The Need for Solidarity

I think what we are seeing in Iran is the beginning of its own color revolution. Within the seas of green crowds protesting what was surely a manipulated if not stolen election, the portents for change and democratic reform are lingering.

So where is our champion of change, our master of moral certitude? Where is the man who heralded the cause of self-determination not a month ago in Cairo?

Here is a quote from the Wall Street Journal today regarding the comments of one world leader:

“These elections are an atrocity,” he said. “If [Mahmoud] Ahmadinejad had made such progress since the last elections, if he won two-thirds of the vote, why such violence?” The statement named the regime as the cause of the outrage in Iran and, without meddling or picking favorites, stood up for Iranian democracy.

That president was Nicolas Sarkozy.

The Journal is right – Obama has abdicated Iran, and he is leaving its people high and dry in Persia.

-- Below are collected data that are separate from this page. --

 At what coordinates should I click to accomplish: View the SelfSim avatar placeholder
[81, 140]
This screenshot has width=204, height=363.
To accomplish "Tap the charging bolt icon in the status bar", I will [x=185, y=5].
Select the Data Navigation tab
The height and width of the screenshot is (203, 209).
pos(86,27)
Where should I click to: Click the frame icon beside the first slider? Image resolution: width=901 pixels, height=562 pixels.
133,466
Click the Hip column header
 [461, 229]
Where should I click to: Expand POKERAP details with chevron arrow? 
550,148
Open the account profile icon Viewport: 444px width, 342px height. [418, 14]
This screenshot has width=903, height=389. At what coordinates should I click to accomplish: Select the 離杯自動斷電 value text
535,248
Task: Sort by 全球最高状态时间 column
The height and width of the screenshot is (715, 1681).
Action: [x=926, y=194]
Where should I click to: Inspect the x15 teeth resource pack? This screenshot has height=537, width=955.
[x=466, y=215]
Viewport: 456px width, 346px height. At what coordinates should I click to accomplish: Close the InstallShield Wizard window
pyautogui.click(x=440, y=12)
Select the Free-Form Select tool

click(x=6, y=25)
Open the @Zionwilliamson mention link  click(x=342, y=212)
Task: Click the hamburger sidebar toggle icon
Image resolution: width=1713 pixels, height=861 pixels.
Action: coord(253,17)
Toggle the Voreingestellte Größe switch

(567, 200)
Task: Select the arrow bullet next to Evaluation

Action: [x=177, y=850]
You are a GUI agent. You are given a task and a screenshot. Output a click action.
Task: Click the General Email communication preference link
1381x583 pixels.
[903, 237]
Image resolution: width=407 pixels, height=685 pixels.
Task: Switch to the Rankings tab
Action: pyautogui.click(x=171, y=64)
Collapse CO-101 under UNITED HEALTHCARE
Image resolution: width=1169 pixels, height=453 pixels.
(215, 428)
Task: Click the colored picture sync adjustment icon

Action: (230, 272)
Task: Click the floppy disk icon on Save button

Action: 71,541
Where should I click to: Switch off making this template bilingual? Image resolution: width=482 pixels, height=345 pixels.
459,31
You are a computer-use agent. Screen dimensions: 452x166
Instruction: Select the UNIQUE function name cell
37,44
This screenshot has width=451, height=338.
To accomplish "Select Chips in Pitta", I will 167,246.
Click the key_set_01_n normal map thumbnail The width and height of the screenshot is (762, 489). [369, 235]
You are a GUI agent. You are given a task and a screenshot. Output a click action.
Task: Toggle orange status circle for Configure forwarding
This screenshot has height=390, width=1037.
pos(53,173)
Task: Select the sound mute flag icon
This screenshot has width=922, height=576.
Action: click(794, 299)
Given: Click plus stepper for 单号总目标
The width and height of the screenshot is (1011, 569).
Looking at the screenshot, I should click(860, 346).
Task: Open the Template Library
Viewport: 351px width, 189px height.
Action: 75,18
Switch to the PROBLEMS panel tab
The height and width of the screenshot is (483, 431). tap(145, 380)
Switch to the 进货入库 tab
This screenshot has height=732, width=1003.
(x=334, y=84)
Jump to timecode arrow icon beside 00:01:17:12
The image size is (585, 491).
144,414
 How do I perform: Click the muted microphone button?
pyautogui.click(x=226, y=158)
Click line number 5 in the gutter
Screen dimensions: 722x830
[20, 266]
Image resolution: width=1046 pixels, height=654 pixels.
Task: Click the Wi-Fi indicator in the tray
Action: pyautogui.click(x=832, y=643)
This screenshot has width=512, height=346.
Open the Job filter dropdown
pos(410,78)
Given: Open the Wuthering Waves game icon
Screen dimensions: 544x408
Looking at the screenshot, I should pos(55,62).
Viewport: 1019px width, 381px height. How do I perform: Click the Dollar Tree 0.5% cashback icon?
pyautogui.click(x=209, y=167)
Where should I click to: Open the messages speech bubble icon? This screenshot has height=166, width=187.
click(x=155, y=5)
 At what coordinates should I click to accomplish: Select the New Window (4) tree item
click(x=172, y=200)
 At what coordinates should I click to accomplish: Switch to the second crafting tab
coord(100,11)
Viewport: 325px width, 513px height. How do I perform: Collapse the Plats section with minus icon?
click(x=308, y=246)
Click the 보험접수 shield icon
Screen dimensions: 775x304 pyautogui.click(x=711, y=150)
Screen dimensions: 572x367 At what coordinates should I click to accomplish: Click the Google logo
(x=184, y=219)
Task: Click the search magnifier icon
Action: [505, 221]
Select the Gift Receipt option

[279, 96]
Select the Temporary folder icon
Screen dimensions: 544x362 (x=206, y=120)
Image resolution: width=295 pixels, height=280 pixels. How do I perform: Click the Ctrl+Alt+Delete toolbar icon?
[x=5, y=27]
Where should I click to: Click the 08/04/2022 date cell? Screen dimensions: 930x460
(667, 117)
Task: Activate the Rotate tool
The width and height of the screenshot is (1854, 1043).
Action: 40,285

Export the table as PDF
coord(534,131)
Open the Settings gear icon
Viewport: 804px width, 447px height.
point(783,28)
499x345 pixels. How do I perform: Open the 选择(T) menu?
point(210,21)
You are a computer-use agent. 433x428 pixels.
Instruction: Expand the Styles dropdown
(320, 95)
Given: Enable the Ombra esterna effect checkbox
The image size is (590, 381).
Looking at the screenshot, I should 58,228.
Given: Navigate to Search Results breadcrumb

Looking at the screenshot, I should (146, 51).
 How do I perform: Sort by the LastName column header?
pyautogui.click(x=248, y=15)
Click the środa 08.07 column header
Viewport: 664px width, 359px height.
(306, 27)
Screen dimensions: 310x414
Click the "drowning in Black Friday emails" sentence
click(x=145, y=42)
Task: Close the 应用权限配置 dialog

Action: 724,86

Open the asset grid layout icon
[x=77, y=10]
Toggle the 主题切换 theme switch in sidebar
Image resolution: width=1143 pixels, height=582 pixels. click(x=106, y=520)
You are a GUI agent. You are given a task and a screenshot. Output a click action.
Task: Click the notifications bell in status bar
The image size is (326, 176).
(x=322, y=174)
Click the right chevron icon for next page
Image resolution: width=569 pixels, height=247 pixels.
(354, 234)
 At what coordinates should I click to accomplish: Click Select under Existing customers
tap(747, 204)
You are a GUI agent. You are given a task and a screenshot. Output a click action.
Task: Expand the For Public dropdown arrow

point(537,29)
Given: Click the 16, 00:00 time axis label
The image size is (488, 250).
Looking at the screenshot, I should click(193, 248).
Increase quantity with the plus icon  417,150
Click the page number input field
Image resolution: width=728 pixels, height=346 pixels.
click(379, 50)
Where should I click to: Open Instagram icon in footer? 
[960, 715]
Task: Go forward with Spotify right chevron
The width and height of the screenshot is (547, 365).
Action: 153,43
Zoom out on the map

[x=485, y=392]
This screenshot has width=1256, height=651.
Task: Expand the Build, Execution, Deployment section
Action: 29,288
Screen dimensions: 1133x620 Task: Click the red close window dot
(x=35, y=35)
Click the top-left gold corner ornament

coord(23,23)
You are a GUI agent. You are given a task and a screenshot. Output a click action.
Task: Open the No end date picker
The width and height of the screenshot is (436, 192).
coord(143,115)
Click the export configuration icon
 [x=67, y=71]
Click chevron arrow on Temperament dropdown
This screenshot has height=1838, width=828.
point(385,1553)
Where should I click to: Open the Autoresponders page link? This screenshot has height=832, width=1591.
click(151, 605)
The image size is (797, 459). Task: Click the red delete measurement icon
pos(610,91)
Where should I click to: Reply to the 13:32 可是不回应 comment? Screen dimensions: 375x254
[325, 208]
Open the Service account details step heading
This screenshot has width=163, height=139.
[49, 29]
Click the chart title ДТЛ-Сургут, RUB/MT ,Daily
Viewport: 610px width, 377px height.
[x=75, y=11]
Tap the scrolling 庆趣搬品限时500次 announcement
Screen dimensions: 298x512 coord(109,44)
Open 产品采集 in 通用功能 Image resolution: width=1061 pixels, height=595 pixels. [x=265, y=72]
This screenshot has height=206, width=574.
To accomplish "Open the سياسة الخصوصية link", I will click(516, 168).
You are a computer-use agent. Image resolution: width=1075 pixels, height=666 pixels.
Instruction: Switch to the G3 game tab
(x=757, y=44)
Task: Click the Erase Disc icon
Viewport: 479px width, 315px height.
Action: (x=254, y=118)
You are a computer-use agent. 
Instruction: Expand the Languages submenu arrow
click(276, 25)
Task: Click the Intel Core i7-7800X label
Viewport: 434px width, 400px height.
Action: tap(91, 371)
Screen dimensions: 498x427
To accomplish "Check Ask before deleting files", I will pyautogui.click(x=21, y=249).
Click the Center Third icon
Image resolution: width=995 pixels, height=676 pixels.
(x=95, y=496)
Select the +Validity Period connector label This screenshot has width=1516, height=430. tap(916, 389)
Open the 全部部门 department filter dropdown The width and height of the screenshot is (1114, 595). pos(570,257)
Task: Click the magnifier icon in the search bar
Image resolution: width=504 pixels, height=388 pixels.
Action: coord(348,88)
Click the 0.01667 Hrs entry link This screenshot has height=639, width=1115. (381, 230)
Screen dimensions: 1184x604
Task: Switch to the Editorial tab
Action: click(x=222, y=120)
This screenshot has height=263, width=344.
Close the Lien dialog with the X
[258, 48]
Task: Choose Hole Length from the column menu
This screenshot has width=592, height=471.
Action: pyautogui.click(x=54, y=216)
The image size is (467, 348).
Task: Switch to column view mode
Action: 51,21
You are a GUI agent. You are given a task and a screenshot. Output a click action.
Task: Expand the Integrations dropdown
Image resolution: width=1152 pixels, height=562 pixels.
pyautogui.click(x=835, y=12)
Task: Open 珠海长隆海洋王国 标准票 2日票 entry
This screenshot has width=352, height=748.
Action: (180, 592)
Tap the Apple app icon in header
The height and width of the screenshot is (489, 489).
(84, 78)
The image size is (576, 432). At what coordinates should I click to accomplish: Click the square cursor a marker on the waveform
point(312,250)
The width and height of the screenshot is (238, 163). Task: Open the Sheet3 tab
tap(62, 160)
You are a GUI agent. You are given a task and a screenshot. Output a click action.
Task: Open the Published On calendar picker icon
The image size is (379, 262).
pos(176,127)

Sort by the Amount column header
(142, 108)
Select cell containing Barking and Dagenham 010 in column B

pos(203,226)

Some prominent analysts say that identifying the US with the pro-freedom cause could hurt it. Iran is a proud culture with deep anti-Western and anti-American sentiment, so they say. Signs of solidarity from the US could turn the movement around. While I am willing to accept that this might be true, it is at best a possibility. What is certain, is that by treading lightly around such an utter atrocity and sham, we are committing a tragic transgression that runs against the grain if our deepest ideals – ideals that Mr. Obama has said he wants to restore America’s moral authority to espouse.

Here is a quote from Mr. Obama’s speech in Cairo:

But I do have an unyielding belief that all people yearn for certain things:  the ability to speak your mind and have a say in how you are governed; confidence in the rule of law and the equal administration of justice; government that is transparent and doesn’t steal from the people; the freedom to live as you choose.  These are not just American ideas; they are human rights.  And that is why we will support them everywhere.

Mr. President, if you are going to say these things, then you are accountable. The Iranian government has violated every one of these “human rights,” and yet it seems that “we will support them everywhere” is a highly qualified statement. Either Iran doesn’t qualify as “everywhere,” or “support” entails small statements of disdain for a far larger crisis.

I am not one who buys into the dream of creating Democracy abroad and nation-building a utopia. That was actually George Bush. But I think that Barack Obama is trying to adopt that lofty goal into his hopeful rhetoric, while commandeering a much more cynical foreign policy.

Yet even worse than being hypocritical in execution, he is simply wrong regardless of his ideology. No matter the level of his commitment to providing tangible aid to pro-freedom Iran, there is no reason for him to have been THIS silent. People are DYING for speaking out for civil liberty. Words ARE powerful, and they cost nothing to deploy.